[The exercise]
Rewrite the entries from the line containing "Viewport: 1024px width, 588px" through the end of the entries, replacing "Given" with "Instruction" and changing nothing else. Leave the pictures out of your answer.

[Raw data]
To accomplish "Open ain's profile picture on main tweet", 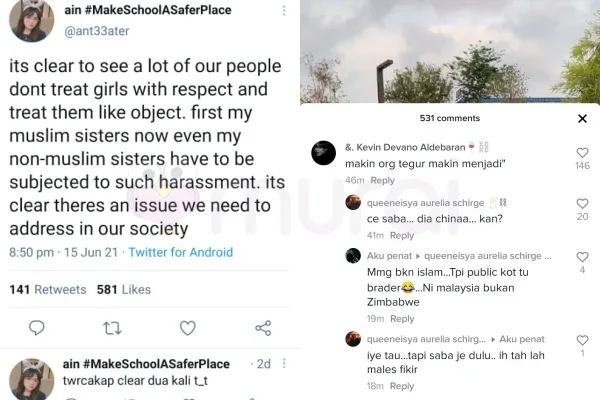I will (31, 20).
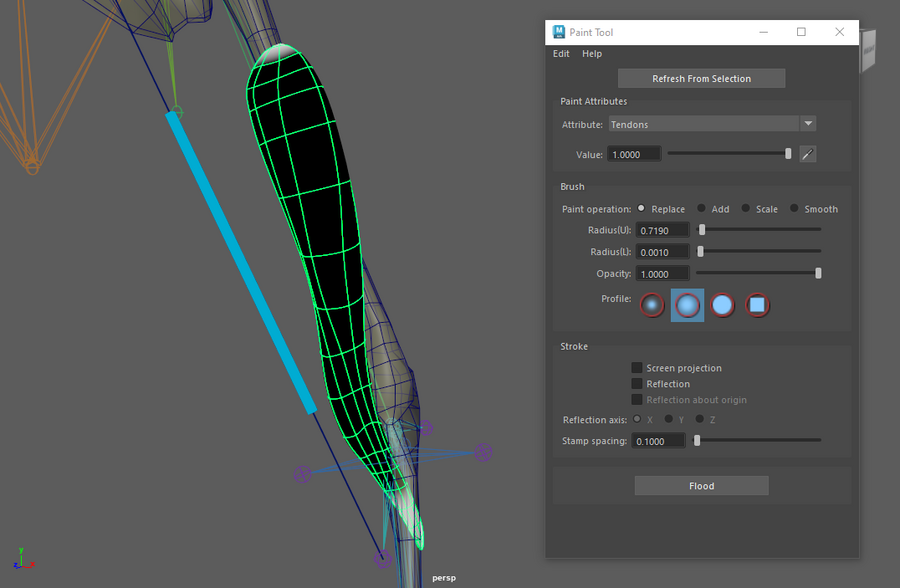Open the Attribute dropdown showing Tendons
The width and height of the screenshot is (900, 588).
pyautogui.click(x=712, y=124)
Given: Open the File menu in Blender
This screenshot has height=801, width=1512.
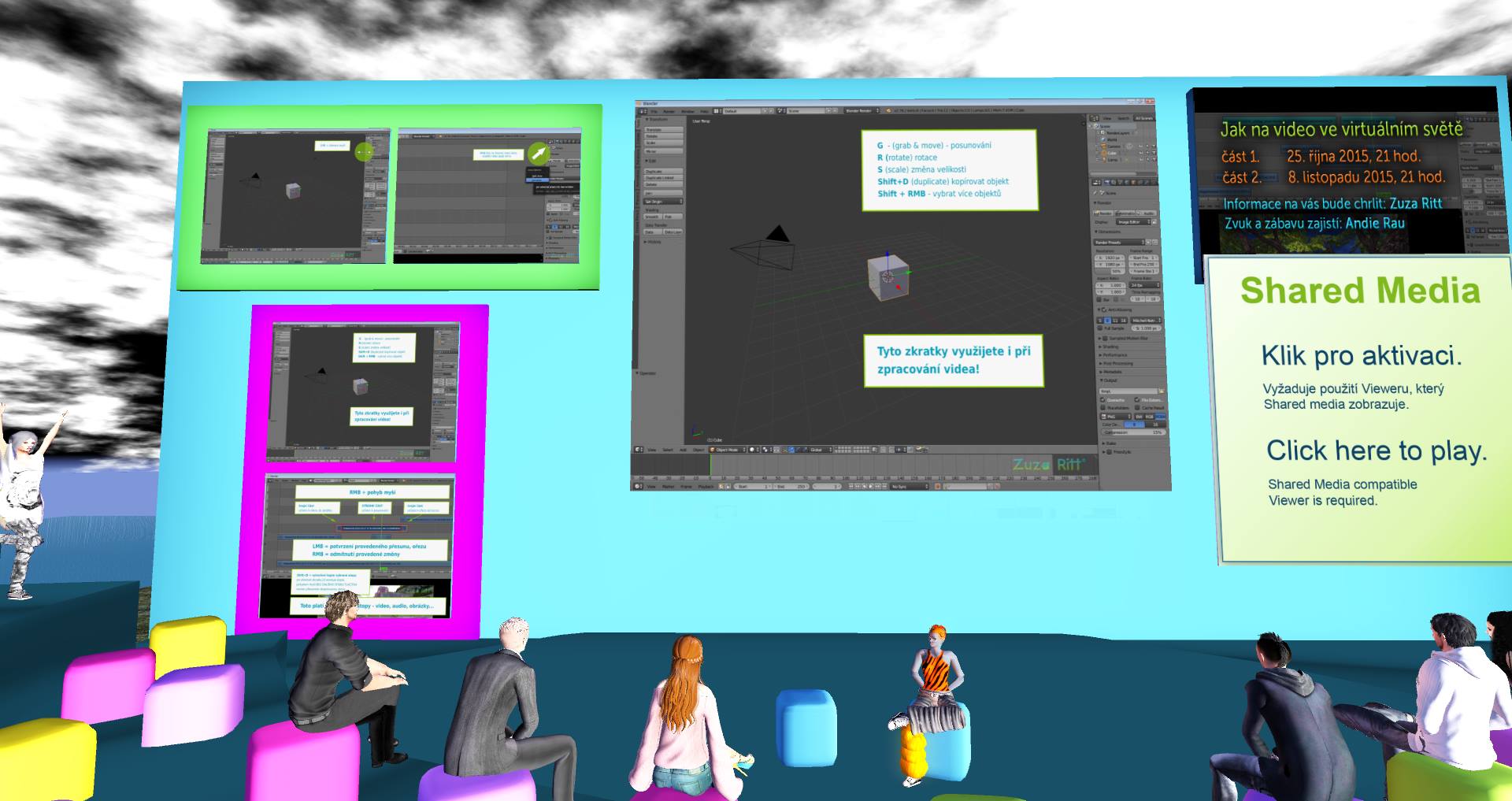Looking at the screenshot, I should (x=653, y=111).
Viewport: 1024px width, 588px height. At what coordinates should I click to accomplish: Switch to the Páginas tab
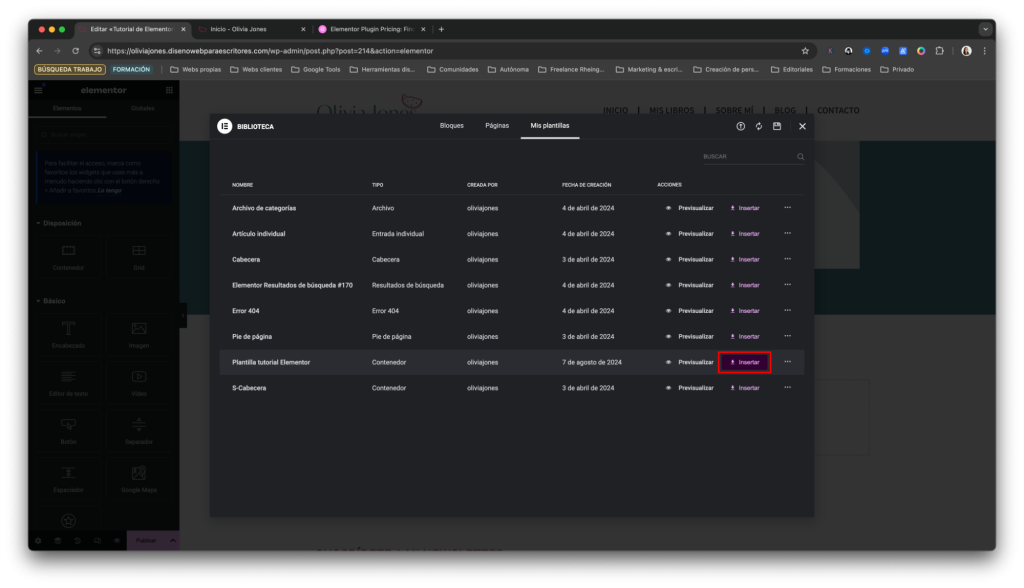pos(497,126)
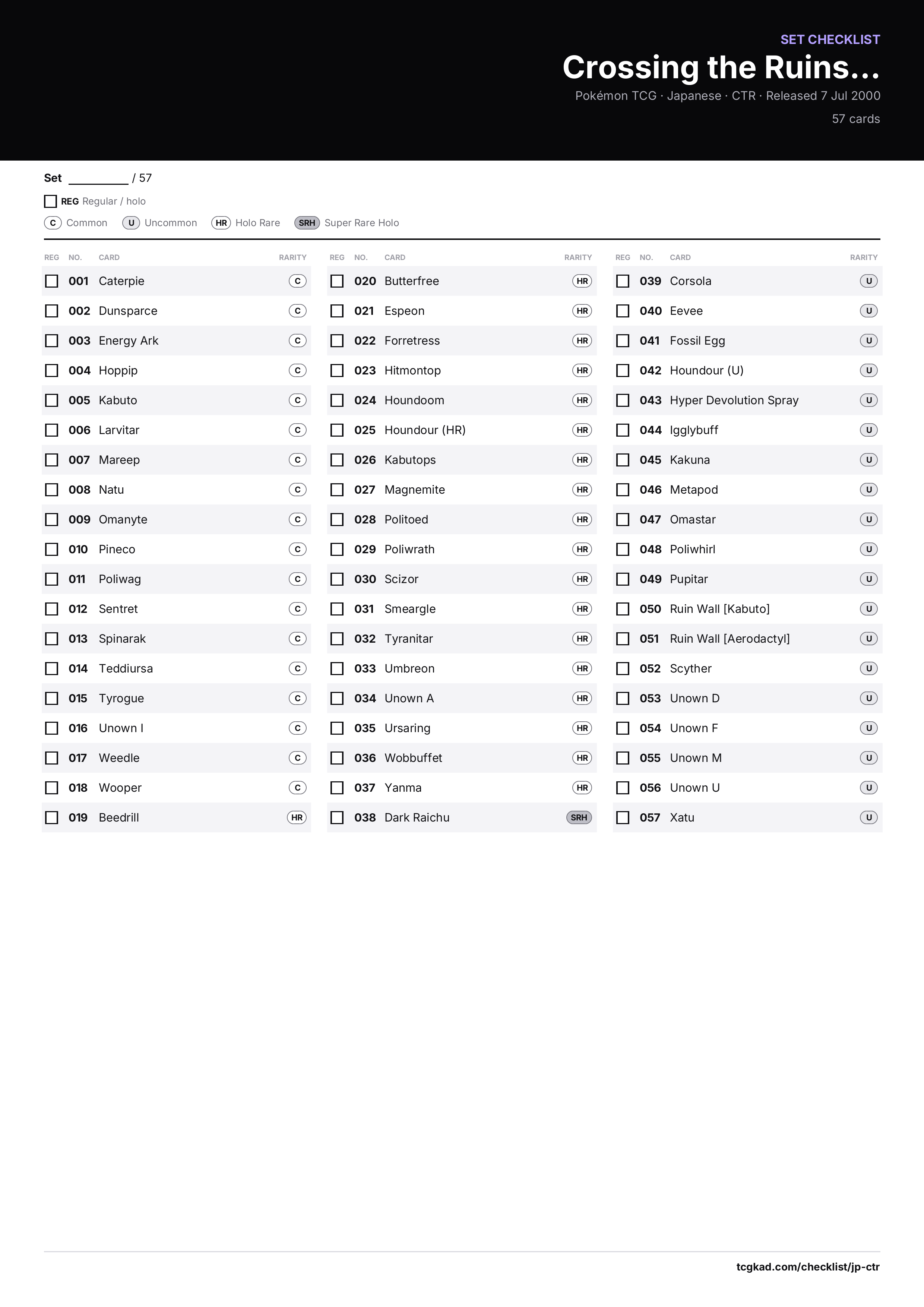Check the box for 021 Espeon
This screenshot has height=1307, width=924.
pos(337,311)
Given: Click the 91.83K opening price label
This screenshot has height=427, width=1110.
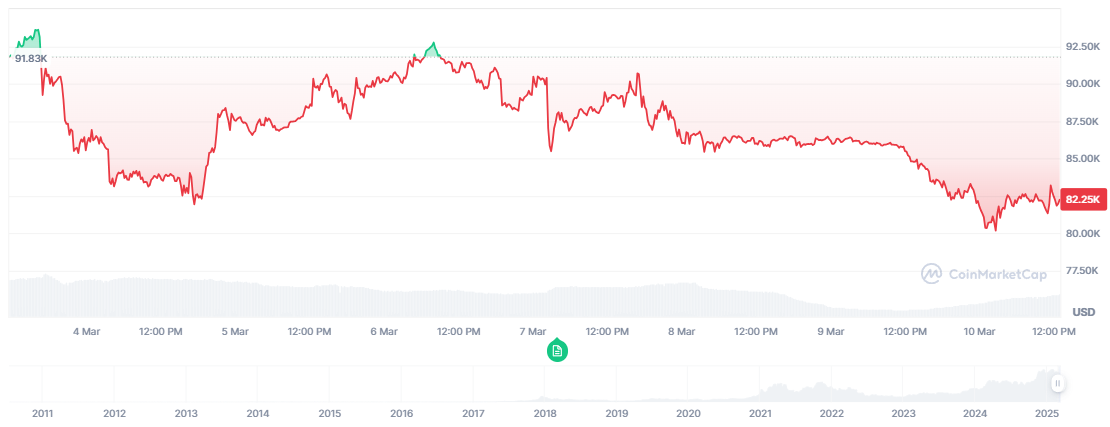Looking at the screenshot, I should (31, 59).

[Answer for this exercise]
Viewport: 1024px width, 588px height. At what coordinates should I click to accomplish: Switch to the Páginas tab
pos(497,126)
Check the box for 021 Espeon
This screenshot has height=1307, width=924.
pos(337,311)
Instruction: Click the 91.83K opening price label
This screenshot has height=427, width=1110.
Looking at the screenshot, I should (31, 59).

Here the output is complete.